→ About this exercise
Quote the entries below from the line with "You are a GUI" through the line with "Task: Click the Remains cell showing 0.25", both ends included, and only those lines.

→ Data provided
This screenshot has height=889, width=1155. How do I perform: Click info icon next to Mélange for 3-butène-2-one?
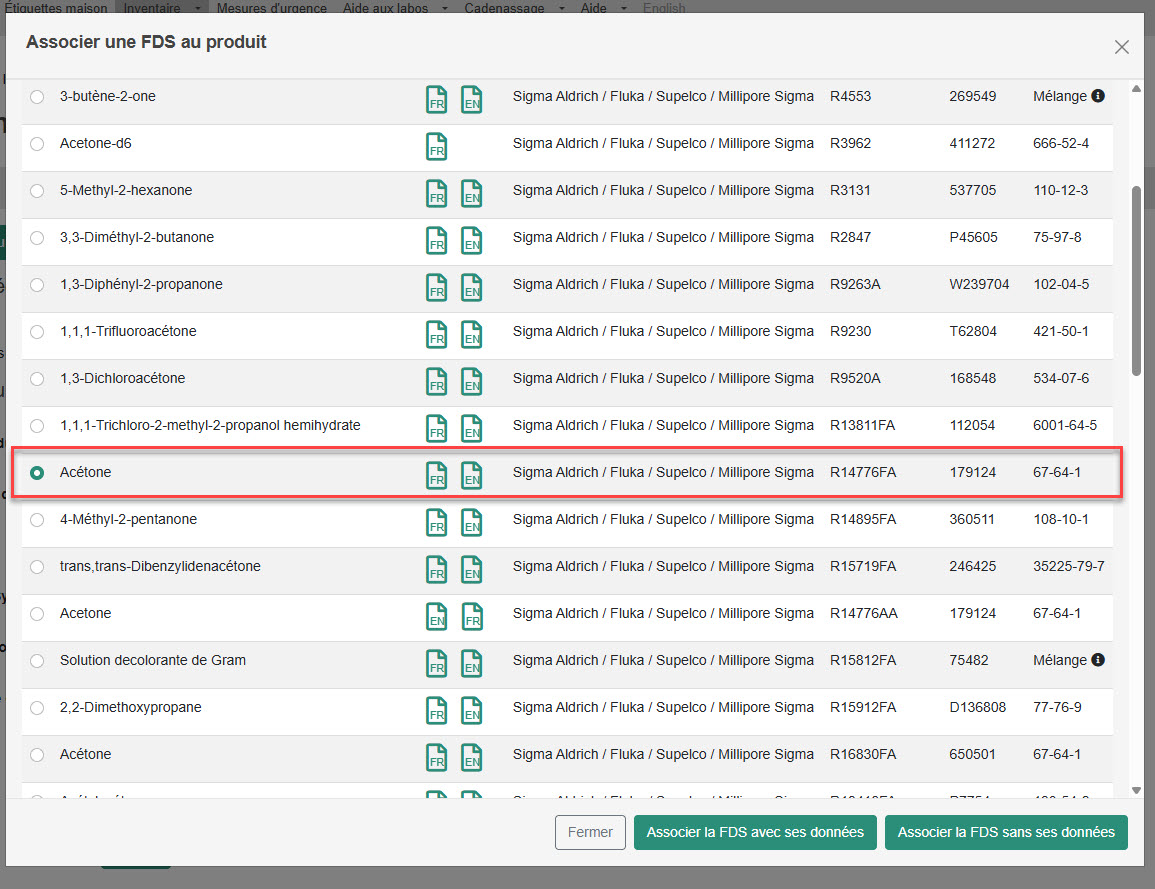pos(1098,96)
==
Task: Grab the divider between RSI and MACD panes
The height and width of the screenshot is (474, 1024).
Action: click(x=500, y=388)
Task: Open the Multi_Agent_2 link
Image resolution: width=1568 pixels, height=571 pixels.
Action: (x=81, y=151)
==
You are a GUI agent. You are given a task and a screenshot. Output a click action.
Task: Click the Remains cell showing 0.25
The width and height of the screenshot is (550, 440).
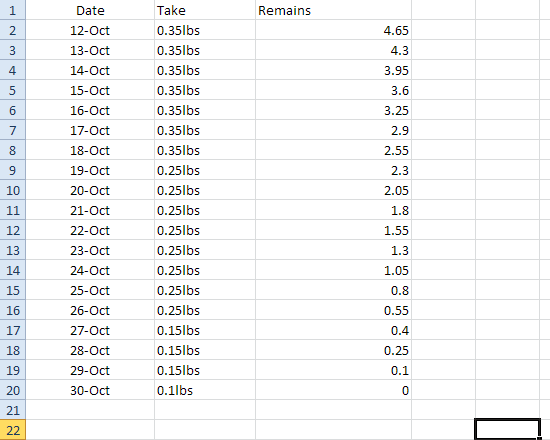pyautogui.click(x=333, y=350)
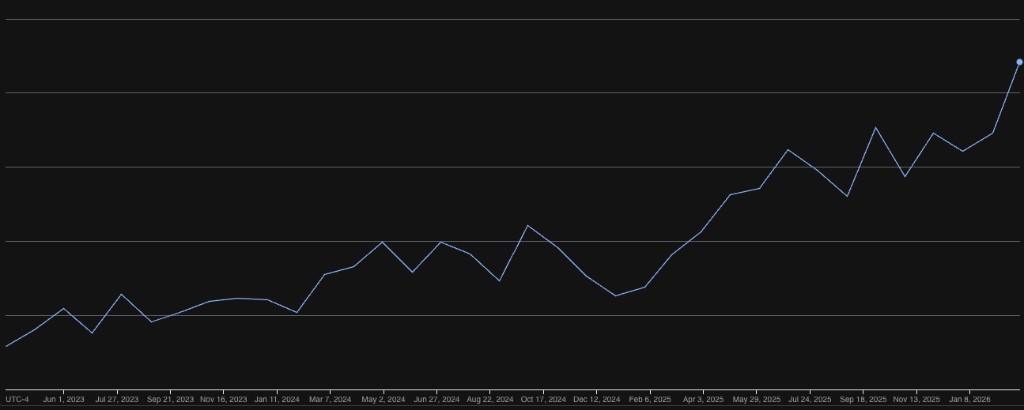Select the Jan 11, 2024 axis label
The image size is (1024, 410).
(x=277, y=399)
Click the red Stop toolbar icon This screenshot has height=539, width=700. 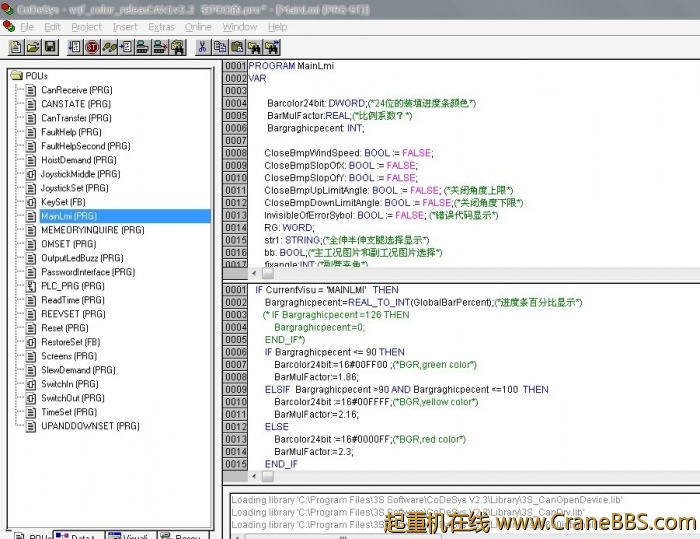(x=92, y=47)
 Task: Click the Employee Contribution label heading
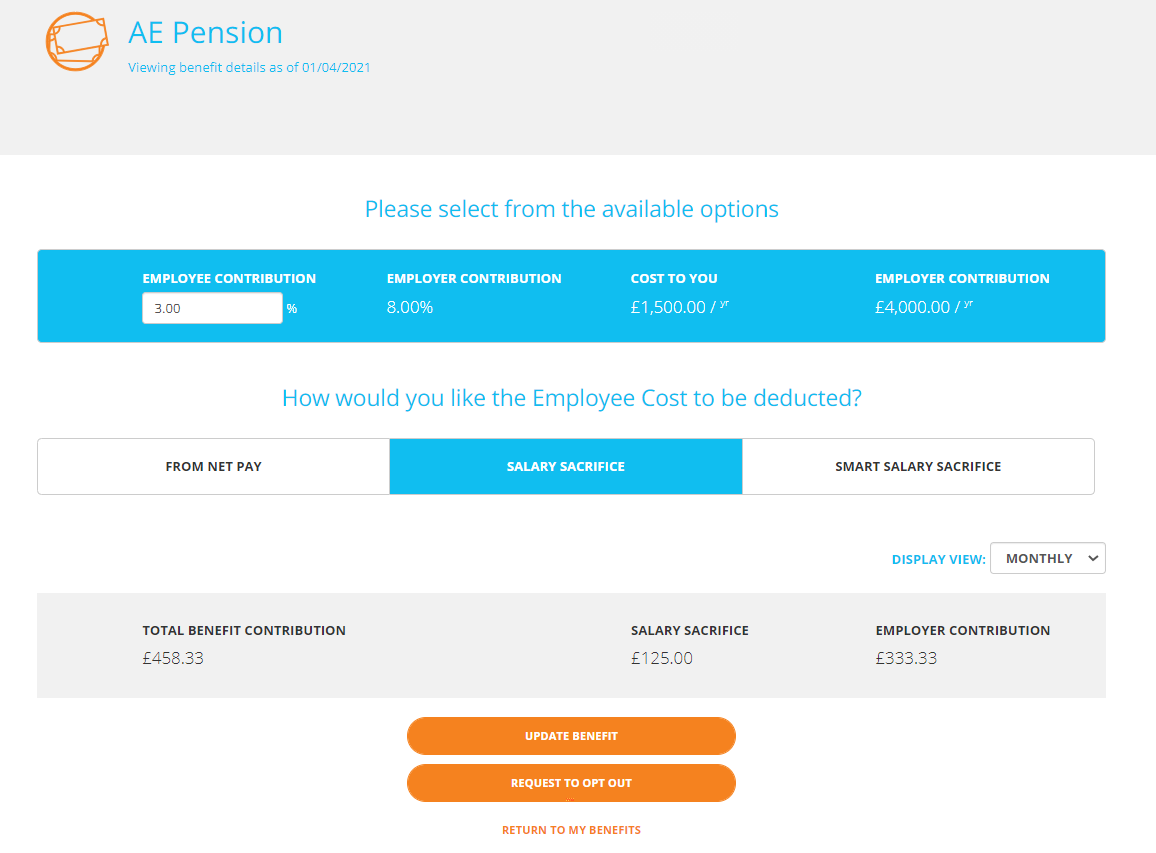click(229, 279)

→ Worked solution
You are a GUI agent. You are given a task and a screenshot. Output a click action.
Task: Click the Remains cell showing 0.25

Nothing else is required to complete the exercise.